**What to work on:** Each entry that follows should be retyped exactly.

**Records:**

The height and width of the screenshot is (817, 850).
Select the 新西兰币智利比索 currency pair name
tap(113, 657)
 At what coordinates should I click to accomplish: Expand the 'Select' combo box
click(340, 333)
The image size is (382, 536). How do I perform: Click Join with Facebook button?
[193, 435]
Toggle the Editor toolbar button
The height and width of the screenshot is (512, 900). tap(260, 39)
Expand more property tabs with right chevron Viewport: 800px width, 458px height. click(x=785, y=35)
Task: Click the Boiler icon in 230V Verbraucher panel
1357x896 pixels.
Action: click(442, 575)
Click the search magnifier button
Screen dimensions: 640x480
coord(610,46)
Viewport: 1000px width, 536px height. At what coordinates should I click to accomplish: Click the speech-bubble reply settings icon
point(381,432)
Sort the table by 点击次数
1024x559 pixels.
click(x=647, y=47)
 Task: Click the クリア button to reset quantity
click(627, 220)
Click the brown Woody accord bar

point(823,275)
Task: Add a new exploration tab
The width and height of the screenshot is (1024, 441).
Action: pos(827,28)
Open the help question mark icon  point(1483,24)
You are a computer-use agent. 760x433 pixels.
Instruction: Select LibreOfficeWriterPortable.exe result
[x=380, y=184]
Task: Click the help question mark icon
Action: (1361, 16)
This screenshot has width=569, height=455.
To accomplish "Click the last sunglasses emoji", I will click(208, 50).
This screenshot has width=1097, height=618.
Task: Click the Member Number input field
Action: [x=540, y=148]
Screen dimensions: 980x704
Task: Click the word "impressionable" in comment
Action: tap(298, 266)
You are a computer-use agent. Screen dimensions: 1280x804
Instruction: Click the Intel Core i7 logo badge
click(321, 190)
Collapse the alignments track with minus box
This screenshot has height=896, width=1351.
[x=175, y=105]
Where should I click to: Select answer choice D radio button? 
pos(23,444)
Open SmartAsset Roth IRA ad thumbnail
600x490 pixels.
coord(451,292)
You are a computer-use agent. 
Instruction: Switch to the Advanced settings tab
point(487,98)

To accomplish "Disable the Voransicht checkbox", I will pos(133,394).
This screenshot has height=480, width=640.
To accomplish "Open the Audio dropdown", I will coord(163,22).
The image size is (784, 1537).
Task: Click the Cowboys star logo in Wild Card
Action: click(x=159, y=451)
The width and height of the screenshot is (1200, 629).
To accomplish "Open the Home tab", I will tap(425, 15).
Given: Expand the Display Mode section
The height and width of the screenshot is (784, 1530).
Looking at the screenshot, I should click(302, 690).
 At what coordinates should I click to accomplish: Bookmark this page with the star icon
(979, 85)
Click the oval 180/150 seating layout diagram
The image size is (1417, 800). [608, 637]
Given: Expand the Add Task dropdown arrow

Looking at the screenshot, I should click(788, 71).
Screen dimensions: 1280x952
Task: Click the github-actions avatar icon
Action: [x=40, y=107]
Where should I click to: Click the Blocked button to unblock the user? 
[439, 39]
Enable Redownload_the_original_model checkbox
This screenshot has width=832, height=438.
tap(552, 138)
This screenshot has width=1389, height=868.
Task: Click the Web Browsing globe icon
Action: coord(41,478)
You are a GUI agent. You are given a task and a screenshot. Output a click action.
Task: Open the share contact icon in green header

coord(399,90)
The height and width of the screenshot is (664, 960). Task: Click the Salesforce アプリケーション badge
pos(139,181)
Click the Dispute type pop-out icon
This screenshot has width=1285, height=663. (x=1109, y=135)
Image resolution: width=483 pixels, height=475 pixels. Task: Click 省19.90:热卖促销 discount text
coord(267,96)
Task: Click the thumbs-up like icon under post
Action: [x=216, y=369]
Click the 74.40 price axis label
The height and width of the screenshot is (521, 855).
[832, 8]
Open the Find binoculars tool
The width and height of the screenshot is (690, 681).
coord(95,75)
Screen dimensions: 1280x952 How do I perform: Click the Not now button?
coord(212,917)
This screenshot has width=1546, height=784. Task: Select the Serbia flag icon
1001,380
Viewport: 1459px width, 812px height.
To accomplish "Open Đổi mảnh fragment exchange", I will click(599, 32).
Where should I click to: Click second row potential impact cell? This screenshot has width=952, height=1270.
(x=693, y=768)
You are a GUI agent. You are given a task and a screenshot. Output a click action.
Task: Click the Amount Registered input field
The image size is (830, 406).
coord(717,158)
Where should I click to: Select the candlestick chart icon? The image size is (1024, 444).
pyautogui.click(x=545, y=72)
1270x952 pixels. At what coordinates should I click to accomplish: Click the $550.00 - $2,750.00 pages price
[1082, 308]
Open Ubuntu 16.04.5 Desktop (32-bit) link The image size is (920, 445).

**Solution for this problem:**
The height and width of the screenshot is (817, 850).
Select the 新西兰币智利比索 currency pair name
tap(113, 657)
 At what coordinates should I click to accomplish: Expand the 'Select' combo box
click(340, 333)
The image size is (382, 536). How do I perform: Click Join with Facebook button?
[193, 435]
Toggle the Editor toolbar button
The height and width of the screenshot is (512, 900). tap(260, 39)
Expand more property tabs with right chevron Viewport: 800px width, 458px height. click(x=785, y=35)
Task: Click the Boiler icon in 230V Verbraucher panel
1357x896 pixels.
Action: click(442, 575)
Click the search magnifier button
Screen dimensions: 640x480
coord(610,46)
Viewport: 1000px width, 536px height. At what coordinates should I click to accomplish: Click the speech-bubble reply settings icon
point(381,432)
Sort the table by 点击次数
1024x559 pixels.
click(x=647, y=47)
 Task: Click the クリア button to reset quantity
click(627, 220)
Click the brown Woody accord bar

point(823,275)
Task: Add a new exploration tab
The width and height of the screenshot is (1024, 441).
Action: pos(827,28)
Open the help question mark icon  point(1483,24)
You are a computer-use agent. 760x433 pixels.
Instruction: Select LibreOfficeWriterPortable.exe result
[x=380, y=184]
Task: Click the help question mark icon
Action: (1361, 16)
This screenshot has width=569, height=455.
To accomplish "Click the last sunglasses emoji", I will click(208, 50).
This screenshot has width=1097, height=618.
Task: Click the Member Number input field
Action: [x=540, y=148]
Screen dimensions: 980x704
Task: Click the word "impressionable" in comment
Action: tap(298, 266)
You are a computer-use agent. Screen dimensions: 1280x804
Instruction: Click the Intel Core i7 logo badge
click(321, 190)
Collapse the alignments track with minus box
This screenshot has height=896, width=1351.
[x=175, y=105]
Where should I click to: Select answer choice D radio button? 
pos(23,444)
Open SmartAsset Roth IRA ad thumbnail
600x490 pixels.
coord(451,292)
You are a computer-use agent. 
Instruction: Switch to the Advanced settings tab
point(487,98)

To accomplish "Disable the Voransicht checkbox", I will pos(133,394).
This screenshot has height=480, width=640.
To accomplish "Open the Audio dropdown", I will coord(163,22).
The image size is (784, 1537).
Task: Click the Cowboys star logo in Wild Card
Action: click(x=159, y=451)
The width and height of the screenshot is (1200, 629).
To accomplish "Open the Home tab", I will tap(425, 15).
Given: Expand the Display Mode section
The height and width of the screenshot is (784, 1530).
Looking at the screenshot, I should click(302, 690).
 At what coordinates should I click to accomplish: Bookmark this page with the star icon
(979, 85)
Click the oval 180/150 seating layout diagram
The image size is (1417, 800). [608, 637]
Given: Expand the Add Task dropdown arrow

Looking at the screenshot, I should click(788, 71).
Screen dimensions: 1280x952
Task: Click the github-actions avatar icon
Action: [x=40, y=107]
Where should I click to: Click the Blocked button to unblock the user? 
[439, 39]
Enable Redownload_the_original_model checkbox
This screenshot has width=832, height=438.
tap(552, 138)
This screenshot has width=1389, height=868.
Task: Click the Web Browsing globe icon
Action: coord(41,478)
You are a GUI agent. You are given a task and a screenshot. Output a click action.
Task: Open the share contact icon in green header

coord(399,90)
The height and width of the screenshot is (664, 960). Task: Click the Salesforce アプリケーション badge
pos(139,181)
Click the Dispute type pop-out icon
This screenshot has width=1285, height=663. (x=1109, y=135)
Image resolution: width=483 pixels, height=475 pixels. Task: Click 省19.90:热卖促销 discount text
coord(267,96)
Task: Click the thumbs-up like icon under post
Action: [x=216, y=369]
Click the 74.40 price axis label
The height and width of the screenshot is (521, 855).
[832, 8]
Open the Find binoculars tool
The width and height of the screenshot is (690, 681).
coord(95,75)
Screen dimensions: 1280x952 How do I perform: Click the Not now button?
coord(212,917)
This screenshot has width=1546, height=784. Task: Select the Serbia flag icon
1001,380
Viewport: 1459px width, 812px height.
To accomplish "Open Đổi mảnh fragment exchange", I will click(599, 32).
Where should I click to: Click second row potential impact cell? This screenshot has width=952, height=1270.
(x=693, y=768)
You are a GUI agent. You are given a task and a screenshot. Output a click action.
Task: Click the Amount Registered input field
The image size is (830, 406).
coord(717,158)
Where should I click to: Select the candlestick chart icon? The image size is (1024, 444).
pyautogui.click(x=545, y=72)
1270x952 pixels. At what coordinates should I click to accomplish: Click the $550.00 - $2,750.00 pages price
[1082, 308]
Open Ubuntu 16.04.5 Desktop (32-bit) link The image size is (920, 445).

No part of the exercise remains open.